Types and Extents in Microsoft’s M

April 20, 2009

My first impression of Microsoft Oslo and the M modeling language was quite positive. In particular, their approach seemed to take better care of instances than e.g. UML does, and I applauded the use of extents (instance collections) rather than types to represent repository database tables.

Upon closer examination, however, some doubts appeared. The syntax seems unneccesarily complex, and the repository and M representations goes out of synch with regard to such basic functions as subtyping and the identity of the instances. This post proposes some adjustments to simplify M and better align the visual, textual and repository representations of Oslo. An example is shown below, with one type (A), and two subtypes (B,C), one with a link to the other:

module M1 {
    type A {
        Id : Integer32 = AutoNumber();
        PropA : Text;
    } where identity Id;
    type B : A {
        PropB : Text;
    }
    type C : A {
        PropC : B;
    }
    As : A*;
    Bs: B*;
    Cs: C* where item.PropC in Bs;
}

This is the simplest expression of the intent in M. Because subtyping is resolved during compilation, the repository database structure will however not contain any trace of the fact that the instances of B and C are also instances of A.

Conversely, the solution that gives the simplest database structure, is shown below:

module M2 {
    import System;
    type A: System.RootItem {
        Id : Integer32 = AutoNumber();
        PropA : Text;
    } where identity Id;
    type B : System.DerivedItem {
        Id : Integer32 ;
        PropB : Text;
    } where identity Id;
    type C : System.DerivedItem {
        Id : Integer32 ;
        PropC : B;
    } where identity Id;
    As : A*;
    Bs: B* where item.Id in As.Id;
    Cs: C* where item.Id in As.Id && item.PropC in Bs;
}

The weakness of this approach, is that you end up with multiple instances in M for each repository entity, as shown here. In this case, it is M and Intellipad that does not know about the subtyping.

I would prefer this solution:

module M3 {
    import MSchema;
    type A : MSchema.Extent {
        Id : Integer32 = AutoNumber();
        PropA : Text;
    } where identity Id;
    type B : A {
        PropB : Text;
    }
    type C : A {
        PropC : B;
    }
}

Note that B and C are also extents, by inheritance from A. The repository structure for this specification should be identical to the one for M2 above. Here we define the interpretation of the model by MSchema using subtyping, just like for System.RootItem/DerivedItem in the M2 example. Rather than explicitly defining an extent as a collection of entities of a certain type, we define that the type is also an extent. A type stands for both the metadata of the entities (fields and constraints), and the set (or extent) of entities that possess these features. This duality of the type concept is already present in M, but not utilized to its logical conclusion. This approach would remove the misalignment between the repository and Intellipad, so that subtyping, instance identity, and instance typing are preserved across the three components of Oslo.

This solution simplifies the language by separating platform specific content (MSchema) from the conceptual language core. It simplifies the model by making default interpretations for the most common usage patterns. You could still define multiple extents from the same type, by declaring different named collections, so no expressiveness is lost.

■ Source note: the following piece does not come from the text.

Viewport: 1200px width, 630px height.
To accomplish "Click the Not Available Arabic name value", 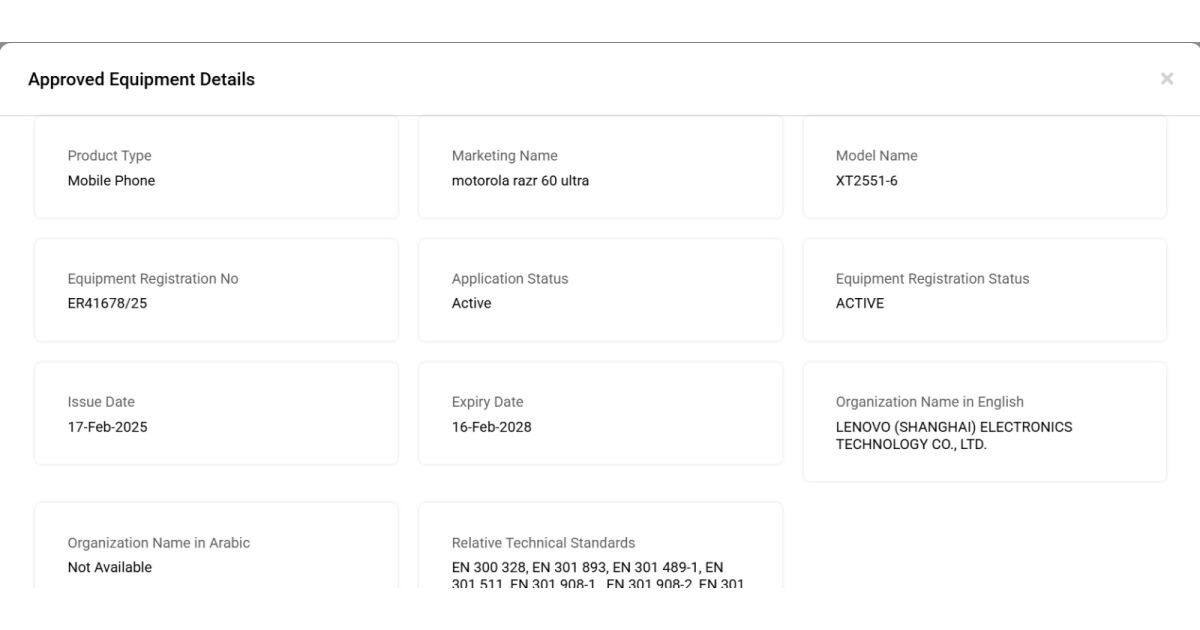I will pyautogui.click(x=110, y=567).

Some might feel uneasy about the duality of the type construct. Note however that M already allows us to let a type identifier stand for a collection, e.g. in queries and constraints. The : symbol can already mean both subtyping and instantiation.

Modules for Separation of Concern

The above approach could also facilitate better separation of concerns between different roles working on the same model. In the example above, the end users should be supported in representing their intent in a simple and straightforward manner, not caring about how the elements should be stored in the repository. This could be left to the repository administrator, who would be annotating the users’ models in a separate module, e.g.:

module UserModule {
    type A : MSchema.Extent {
        PropA : Text;
    }
    type B : A {
        PropB : Text;
    }
    type C : A {
        PropC : B;
    }
}

module RepositoryAdministration {
    import MSchema, UserModule;
    UserModule.A : MSchema.Extent {
        Id : Integer32 = AutoNumber();
    } where identity Id;
}

The great benefit of this approach is that it keeps the user model simple, without any technical encoding details. It requires partial models that can be extended in other modules. In the example the repository administrator extends the specification of the users’ model with technical details. To further simplify repository administration, we could support mix-in inheritance to allow general default specifications. If included in the context, the model below would create a default interpretation that all types are repository extents, and add a system-level id to every entity:

module RepositoryAdministrationDefaults {
    import MSchema;
    Language.Entity : MSchema.Extent {
        Id : Integer32 = AutoNumber();
    } where identity Id;
}

The specification above could be one of many different default modules, that could be linked and unlinked from the context depending on the preferences. We would also need constructs for removing default specifications, for instance a predefined type MSchema.NoExtent, or perhaps we should use the minus sign to remove inherited features?

type A_transient : A – MSchema.Extent;

Our experience is that the amount of modeling needed in order to produce an executable representation, is greatly reduced by these kind of constructs.

Posted by Håvard Jørgensen
Filed in Tools and Languages
Tags: Microsoft Oslo

Active Knowledge Modeling